All that is wanted is an exact copy of the line containing "Where should I click to: Click the Appellante" and the lines after it, through the end of the records.

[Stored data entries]
·····

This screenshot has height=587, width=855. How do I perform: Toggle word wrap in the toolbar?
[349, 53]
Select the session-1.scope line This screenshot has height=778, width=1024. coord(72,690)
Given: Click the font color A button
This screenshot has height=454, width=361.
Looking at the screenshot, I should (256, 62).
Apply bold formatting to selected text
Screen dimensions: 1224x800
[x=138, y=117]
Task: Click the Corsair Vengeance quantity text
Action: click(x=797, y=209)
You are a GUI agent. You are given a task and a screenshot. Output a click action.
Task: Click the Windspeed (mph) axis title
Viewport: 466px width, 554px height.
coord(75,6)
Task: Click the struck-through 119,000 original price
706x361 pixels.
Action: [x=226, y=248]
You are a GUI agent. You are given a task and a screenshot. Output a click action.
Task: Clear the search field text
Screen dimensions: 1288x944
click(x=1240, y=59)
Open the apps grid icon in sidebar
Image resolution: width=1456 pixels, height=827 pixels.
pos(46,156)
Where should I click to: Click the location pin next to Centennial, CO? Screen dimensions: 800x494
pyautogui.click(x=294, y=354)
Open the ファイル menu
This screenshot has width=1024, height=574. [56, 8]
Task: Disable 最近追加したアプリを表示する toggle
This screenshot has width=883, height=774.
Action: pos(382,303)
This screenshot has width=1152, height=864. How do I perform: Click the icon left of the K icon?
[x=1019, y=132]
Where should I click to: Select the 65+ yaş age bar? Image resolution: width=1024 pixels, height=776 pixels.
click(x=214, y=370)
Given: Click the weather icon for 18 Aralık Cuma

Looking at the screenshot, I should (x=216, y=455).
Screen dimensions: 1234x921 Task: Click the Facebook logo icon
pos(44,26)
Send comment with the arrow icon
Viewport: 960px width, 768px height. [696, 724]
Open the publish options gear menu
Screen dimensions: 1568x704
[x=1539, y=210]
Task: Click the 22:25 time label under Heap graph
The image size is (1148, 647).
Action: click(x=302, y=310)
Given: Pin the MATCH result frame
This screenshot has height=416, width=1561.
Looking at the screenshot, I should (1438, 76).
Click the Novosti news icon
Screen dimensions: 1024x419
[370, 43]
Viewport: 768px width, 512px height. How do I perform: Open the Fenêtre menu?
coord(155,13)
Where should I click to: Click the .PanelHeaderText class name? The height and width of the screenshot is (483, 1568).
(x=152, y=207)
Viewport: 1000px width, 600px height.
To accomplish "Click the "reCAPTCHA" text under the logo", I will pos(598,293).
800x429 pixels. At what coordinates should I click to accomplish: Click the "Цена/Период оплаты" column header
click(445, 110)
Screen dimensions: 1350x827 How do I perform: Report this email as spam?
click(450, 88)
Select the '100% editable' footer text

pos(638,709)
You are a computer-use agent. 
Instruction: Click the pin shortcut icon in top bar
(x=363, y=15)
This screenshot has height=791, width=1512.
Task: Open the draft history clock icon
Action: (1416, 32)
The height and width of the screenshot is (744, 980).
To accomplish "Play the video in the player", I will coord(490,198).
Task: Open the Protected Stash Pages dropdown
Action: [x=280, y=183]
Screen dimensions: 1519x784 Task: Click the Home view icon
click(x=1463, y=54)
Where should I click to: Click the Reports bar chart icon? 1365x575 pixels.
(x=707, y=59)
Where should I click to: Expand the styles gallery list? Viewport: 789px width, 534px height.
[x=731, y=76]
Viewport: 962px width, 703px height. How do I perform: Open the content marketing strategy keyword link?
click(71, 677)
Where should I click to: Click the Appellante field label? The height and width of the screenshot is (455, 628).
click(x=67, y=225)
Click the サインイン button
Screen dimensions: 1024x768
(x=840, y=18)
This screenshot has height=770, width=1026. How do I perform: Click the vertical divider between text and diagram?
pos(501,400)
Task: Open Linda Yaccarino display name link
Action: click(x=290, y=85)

·····

**TASK RESULT**:
Where should I click to: Click the Appellante field label? The height and width of the screenshot is (455, 628).
click(x=67, y=225)
Click the サインイン button
Screen dimensions: 1024x768
(x=840, y=18)
This screenshot has height=770, width=1026. How do I perform: Click the vertical divider between text and diagram?
pos(501,400)
Task: Open Linda Yaccarino display name link
Action: click(x=290, y=85)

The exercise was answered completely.